Most parents complain about how quickly their kids grow up. Within the blink of an eye, it seems, children go from diapers to diplomas. Now, imagine squeezing an entire life span into just 13 years, which is, on average, about how long dogs live. (People, on the other hand, have an average span of 77.6 years. ) Because dogs age nonlinearly, one human year can be equivalent to seven to 10 dog years. This means not only that puppies grow both physically and socially at a blazing speed, they also become senior citizens at an accelerated rate. And like their human counterparts, diseases such as diabetes, kidney failure, arthritis, dental disease and cancer become more prevalent with increasing age. While we cannot stop the aging process, there are measures we can take to ensure that our pets live long, healthy lives.

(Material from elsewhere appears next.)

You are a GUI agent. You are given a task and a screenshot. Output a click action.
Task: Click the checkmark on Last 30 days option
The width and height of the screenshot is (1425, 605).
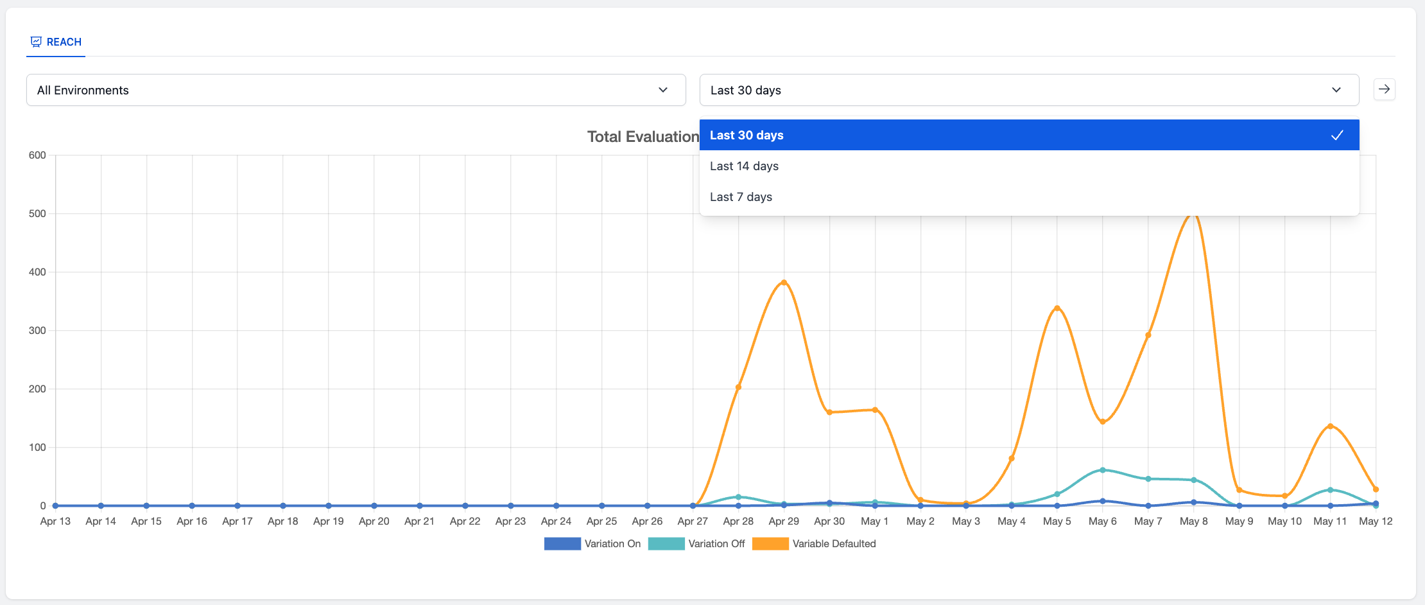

No one likes going to the doctor, and dogs are no exception. Nonetheless, geriatric dogs—defined as those seven years or older—should have routine veterinary examinations every six months. This may seem excessive, but it isn’t when you consider that six months is the equivalent of three dog-years. A yearly exam for a dog is equivalent to an exam every seven to 10 years for a human, and no medical doctor would advise seeing elderly human patients so infrequently. These routine exams are important, as they make it more likely that problems can be diagnosed and treated before they become more difficult to manage.
During these visits, the veterinarian will perform a complete physical and oral exam, and will also ask you about any changes you may have observed in your dog’s behavior or activity. Since dogs cannot tell us their symptoms, it is important that we observe them as we go about our daily routines, because changes in appetite, thirst, behavior and weight may signal the onset of disease.
Diagnostics Make a Difference
Studies have shown that 22 percent of apparently healthy senior dogs actually have some level of clinical disease, which is diagnosed through the use of screening tests. Diagnostic tests, like blood panels and x-rays, are used commonly with people; doctors rely on the results of tests such as prostate specific antigen (PSA) levels, cholesterol levels and mammograms to diagnose disease early. Similarly, using their patient’s blood and urine samples, veterinarians can screen for diabetes; anemia; and liver, kidney and thyroid disease. Radiographs, or x-rays, are used to look for arthritis, cancer and heart disease.
While dental disease is not unique to older dogs, it is usually more advanced in seniors due to years of neglect. Just imagine what your teeth would look like if you never brushed them. And it’s not just cosmetic—untreated dental disease can lead to more than just bad breath, but can result in difficulty eating, pain, tooth loss and the spread of infection throughout the body. A proper dental cleaning requires general anesthesia. While anesthesia in older animals may sound scary, age alone is not a risk factor. Here again, screening tests are important, since older animals are more likely to have conditions that require special care when using anesthesia. Your veterinarian will determine if your senior dog needs a dental cleaning and is healthy enough to undergo this procedure safely.
Lumps and Bumps
In between veterinary visits, check your pet for new lumps or bumps. Cancer is the number-one cause of death in dogs and is found predominantly in older pets. All lumps are abnormal, but not all endanger your pet’s health. Benign tumors are generally less of an issue, as they usually grow slowly and do not invade surrounding tissues. Malignant tumors, on the other hand, are more aggressive; they grow faster, invade surrounding tissues and often spread throughout the body (metastatic disease).
The shape, appearance, size and location of the mass can give your veterinarian clues as to whether the mass is benign or malignant. However, only a pathologist (who examines the tumor cells with a microscope) can make a definitive diagnosis. Your veterinarian will want to get a specimen, which can be obtained with fine needle aspiration or incisional or excisional biopsy, and send it to pathology. Once the mass is diagnosed, your veterinarian can discuss what treatment—if any—is needed.